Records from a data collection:
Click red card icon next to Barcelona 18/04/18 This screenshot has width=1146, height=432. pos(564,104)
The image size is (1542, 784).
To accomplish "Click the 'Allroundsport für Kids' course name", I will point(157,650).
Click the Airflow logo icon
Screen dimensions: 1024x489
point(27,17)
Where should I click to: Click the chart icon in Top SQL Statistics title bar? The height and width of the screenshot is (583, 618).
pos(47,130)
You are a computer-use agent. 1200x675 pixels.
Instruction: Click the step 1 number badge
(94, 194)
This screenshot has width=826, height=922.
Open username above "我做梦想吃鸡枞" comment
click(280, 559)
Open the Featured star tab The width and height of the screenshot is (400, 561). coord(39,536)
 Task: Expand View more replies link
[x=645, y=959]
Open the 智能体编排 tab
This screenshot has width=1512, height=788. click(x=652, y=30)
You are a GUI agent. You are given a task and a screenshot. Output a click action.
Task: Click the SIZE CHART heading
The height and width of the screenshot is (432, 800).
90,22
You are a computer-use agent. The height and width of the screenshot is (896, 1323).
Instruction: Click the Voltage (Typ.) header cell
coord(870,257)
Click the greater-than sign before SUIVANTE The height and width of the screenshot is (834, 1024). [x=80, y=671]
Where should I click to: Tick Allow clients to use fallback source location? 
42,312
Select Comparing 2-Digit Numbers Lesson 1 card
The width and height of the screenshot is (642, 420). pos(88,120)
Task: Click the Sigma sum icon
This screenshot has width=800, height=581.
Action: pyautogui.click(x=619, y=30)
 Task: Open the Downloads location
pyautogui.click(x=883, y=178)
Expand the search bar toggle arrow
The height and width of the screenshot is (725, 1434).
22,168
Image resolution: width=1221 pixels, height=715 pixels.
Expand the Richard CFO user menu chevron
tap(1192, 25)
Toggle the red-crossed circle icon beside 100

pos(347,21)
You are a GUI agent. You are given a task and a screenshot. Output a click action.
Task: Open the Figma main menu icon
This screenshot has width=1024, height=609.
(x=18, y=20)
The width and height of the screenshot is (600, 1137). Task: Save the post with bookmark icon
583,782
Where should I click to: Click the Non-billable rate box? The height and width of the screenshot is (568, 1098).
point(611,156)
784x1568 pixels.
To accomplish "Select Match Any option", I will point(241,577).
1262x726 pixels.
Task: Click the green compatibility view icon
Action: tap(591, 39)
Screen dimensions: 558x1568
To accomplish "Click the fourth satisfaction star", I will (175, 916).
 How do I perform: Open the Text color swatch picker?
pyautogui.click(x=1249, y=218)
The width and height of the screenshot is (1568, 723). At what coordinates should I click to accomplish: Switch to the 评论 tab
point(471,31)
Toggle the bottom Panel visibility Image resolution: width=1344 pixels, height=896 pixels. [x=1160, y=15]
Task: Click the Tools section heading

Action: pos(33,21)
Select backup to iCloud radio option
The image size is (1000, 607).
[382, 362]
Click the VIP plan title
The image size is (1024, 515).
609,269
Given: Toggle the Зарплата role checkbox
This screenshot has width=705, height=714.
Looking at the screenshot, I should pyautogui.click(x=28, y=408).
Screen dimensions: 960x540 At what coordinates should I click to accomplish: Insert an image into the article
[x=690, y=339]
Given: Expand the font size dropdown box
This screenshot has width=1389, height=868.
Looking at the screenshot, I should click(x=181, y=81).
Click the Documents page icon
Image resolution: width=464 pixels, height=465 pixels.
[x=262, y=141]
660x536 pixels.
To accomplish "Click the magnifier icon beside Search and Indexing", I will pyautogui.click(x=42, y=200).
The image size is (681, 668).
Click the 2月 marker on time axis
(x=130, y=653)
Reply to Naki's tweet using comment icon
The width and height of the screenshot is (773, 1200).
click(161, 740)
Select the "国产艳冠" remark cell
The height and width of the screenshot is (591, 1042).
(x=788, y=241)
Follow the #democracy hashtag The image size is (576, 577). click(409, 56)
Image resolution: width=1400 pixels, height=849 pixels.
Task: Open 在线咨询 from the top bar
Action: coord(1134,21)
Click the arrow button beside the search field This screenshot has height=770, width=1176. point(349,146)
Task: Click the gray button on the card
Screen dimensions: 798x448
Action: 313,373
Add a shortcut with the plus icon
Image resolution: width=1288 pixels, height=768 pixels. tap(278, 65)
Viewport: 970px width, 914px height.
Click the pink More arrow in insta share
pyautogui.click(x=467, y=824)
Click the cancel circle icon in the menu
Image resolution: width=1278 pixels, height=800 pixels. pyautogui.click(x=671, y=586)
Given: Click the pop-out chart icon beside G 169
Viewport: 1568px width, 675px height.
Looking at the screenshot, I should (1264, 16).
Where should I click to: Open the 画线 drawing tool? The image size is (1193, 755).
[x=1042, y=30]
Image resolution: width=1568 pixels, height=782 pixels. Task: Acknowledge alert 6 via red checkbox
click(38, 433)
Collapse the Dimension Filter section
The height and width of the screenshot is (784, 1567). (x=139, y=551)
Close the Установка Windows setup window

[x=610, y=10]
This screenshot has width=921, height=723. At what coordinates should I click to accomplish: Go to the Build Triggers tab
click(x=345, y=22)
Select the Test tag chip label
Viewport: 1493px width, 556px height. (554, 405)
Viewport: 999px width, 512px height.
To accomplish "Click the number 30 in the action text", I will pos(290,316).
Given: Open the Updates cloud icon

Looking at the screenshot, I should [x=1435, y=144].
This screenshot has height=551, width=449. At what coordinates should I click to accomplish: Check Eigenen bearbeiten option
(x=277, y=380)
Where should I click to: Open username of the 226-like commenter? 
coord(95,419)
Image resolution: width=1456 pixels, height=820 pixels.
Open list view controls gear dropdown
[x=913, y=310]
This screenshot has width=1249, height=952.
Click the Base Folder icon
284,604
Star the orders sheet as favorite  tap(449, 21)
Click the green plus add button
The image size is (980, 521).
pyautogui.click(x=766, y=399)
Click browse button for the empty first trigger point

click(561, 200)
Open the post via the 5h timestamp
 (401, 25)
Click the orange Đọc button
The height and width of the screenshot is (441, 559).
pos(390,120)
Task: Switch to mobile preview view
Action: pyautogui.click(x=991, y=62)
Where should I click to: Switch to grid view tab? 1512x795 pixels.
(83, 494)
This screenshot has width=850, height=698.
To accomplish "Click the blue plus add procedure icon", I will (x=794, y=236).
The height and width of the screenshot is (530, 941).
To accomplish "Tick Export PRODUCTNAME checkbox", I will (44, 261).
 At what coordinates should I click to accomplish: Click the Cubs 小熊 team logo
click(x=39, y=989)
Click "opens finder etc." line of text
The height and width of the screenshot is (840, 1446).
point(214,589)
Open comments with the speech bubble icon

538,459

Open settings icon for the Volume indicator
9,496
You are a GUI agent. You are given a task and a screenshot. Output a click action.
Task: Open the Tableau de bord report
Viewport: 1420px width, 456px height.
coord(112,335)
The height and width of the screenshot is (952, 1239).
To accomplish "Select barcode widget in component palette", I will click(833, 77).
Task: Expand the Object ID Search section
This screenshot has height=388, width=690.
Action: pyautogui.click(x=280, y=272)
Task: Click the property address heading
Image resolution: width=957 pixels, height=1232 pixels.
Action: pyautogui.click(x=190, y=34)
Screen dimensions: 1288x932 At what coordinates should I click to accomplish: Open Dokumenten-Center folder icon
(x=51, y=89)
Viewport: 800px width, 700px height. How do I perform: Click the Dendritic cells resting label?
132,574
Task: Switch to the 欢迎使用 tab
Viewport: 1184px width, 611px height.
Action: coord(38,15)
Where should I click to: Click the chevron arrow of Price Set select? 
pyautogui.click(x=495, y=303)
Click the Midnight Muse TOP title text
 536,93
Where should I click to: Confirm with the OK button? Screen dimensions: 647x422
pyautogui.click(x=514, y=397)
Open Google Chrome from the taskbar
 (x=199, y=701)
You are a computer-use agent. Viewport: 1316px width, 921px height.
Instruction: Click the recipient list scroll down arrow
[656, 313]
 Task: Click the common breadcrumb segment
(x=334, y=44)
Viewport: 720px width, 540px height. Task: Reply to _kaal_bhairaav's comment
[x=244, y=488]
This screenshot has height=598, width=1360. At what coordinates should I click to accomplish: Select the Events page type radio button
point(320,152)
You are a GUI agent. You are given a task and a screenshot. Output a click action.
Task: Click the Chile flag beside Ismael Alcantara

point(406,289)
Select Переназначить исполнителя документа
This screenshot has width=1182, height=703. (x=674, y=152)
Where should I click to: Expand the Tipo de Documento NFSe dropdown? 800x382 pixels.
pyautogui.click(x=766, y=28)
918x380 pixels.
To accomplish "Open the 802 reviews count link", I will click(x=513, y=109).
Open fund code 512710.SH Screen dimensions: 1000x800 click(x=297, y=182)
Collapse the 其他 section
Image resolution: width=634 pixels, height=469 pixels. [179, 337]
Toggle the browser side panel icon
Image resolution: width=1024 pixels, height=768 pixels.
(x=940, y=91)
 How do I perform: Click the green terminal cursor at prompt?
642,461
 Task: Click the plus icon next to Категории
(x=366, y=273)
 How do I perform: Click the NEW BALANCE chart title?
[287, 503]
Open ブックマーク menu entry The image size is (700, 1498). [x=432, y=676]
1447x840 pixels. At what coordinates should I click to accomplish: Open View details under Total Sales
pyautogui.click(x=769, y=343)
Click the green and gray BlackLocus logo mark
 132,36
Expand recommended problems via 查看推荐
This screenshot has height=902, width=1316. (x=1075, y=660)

## Aim of the exercise
Return the lines of the records that include the string "computer".

## Exercise answer
You are a computer-use agent. 1200x675 pixels.
You are a computer-use agent. The height and width of the screenshot is (896, 1323).
You are a computer-use agent. Viewport: 1316px width, 921px height.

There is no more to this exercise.